The SalesLeads handler uses in-place update — it updates the existing lead row's Status, data fields, and Modified timestamp. This is appropriate when the entity IS the record (a CRM lead record should be one row, not dozens of history rows).
| Strategy | Built-In Handler | SalesLeads Handler |
|---|---|---|
| How records grow | Inserts new row each update | Updates existing row in place |
| History | Full append-only trail | Modified timestamp only |
| Storage | More rows over time | One row per lead+type |
| Best For | Audit-heavy use cases | Domain entity ownership |
public async Task SetAsync(
StateHandlerContext ctx, IdempotencyStatus status, string? data, CancellationToken ct)
{
var lead = await _repo.GetByKeyAsync(
email: ctx.ItemEntityKey, leadType: ctx.ItemKey, ctx.TenantID, ct);
if (lead is null)
{
// First time we see this lead — insert
await _repo.InsertAsync(BuildLead(ctx, status, data), ct);
}
else
{
// Lead exists — update in place
lead.Status = (int)status;
lead.Modified = DateTime.UtcNow;
// Optionally update enrichment fields from data JSON
await _repo.UpdateAsync(lead, ct);
}
}
Plugin Registration
public class SalesLeadsDataStateMachinePlugin : IDataStateMachinePlugin
{
public void Register(IServiceCollection services, IConfiguration config)
{
// Handler is Singleton — shared across all requests
services.AddSingleton<IDataStateMachineHandler, SalesLeadsDataStateMachineHandler>();
// Repository is Scoped — one per request (holds DbContext)

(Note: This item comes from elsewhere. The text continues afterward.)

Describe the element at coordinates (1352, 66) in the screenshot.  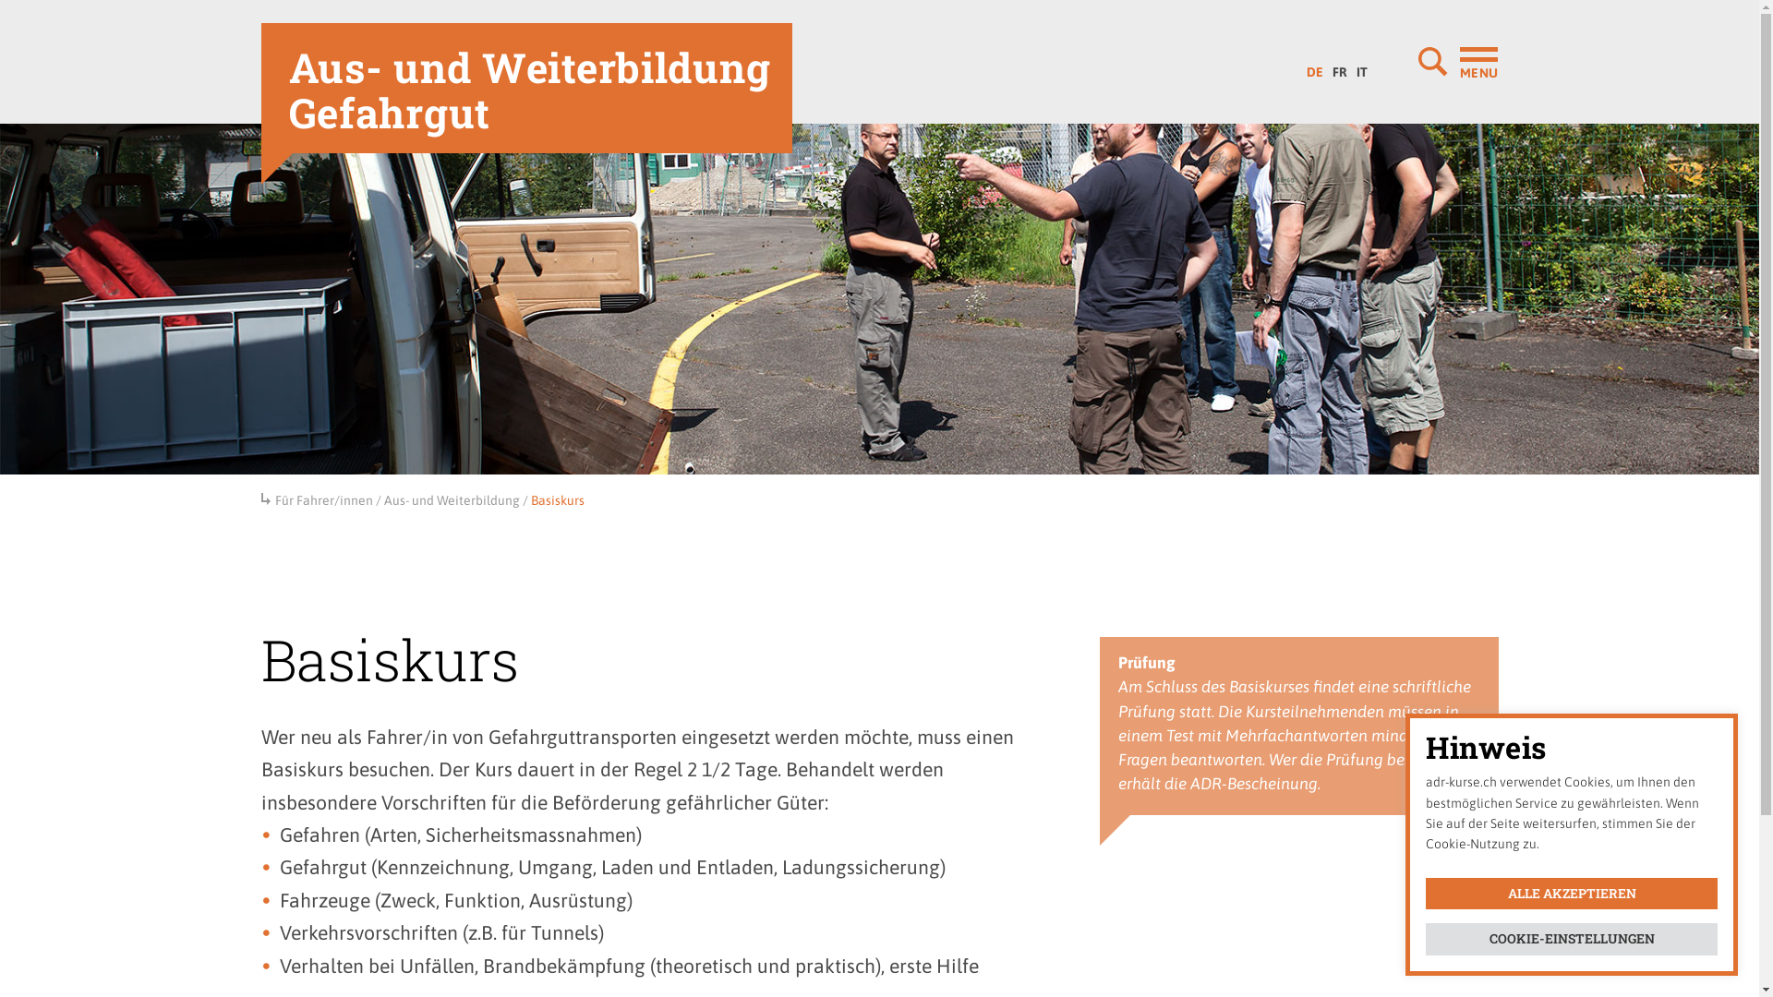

services.AddScoped<ISalesLeadRepository, SalesLeadRepository>();
// Register the DbContext for this handler
services.AddDbContext<SalesLeadsDbContext>(opts =>
opts.UseSqlServer(config.GetConnectionString("BizFirstFiV3")));
}
}
Node Config to Activate This Handler
{
"dataStateMachine": {
"handler": "sales-leads",
"scope": "Element",
"options": {}
}
}
Using as a Template for Your Custom Handler
Replace CRMSimple_SalesLeads with your own domain table. Replace Email and LeadType with your own business keys. Decide on in-place update vs append-only. Implement IDataStateMachinePlugin. Add your DLL to the output folder. Done.
The SalesLeads handler's ISalesLeadRepository interface is intentionally minimal: GetByKeyAsync, InsertAsync, UpdateAsync. This is the right scope for a handler repository — avoid adding query methods that belong in a separate read service.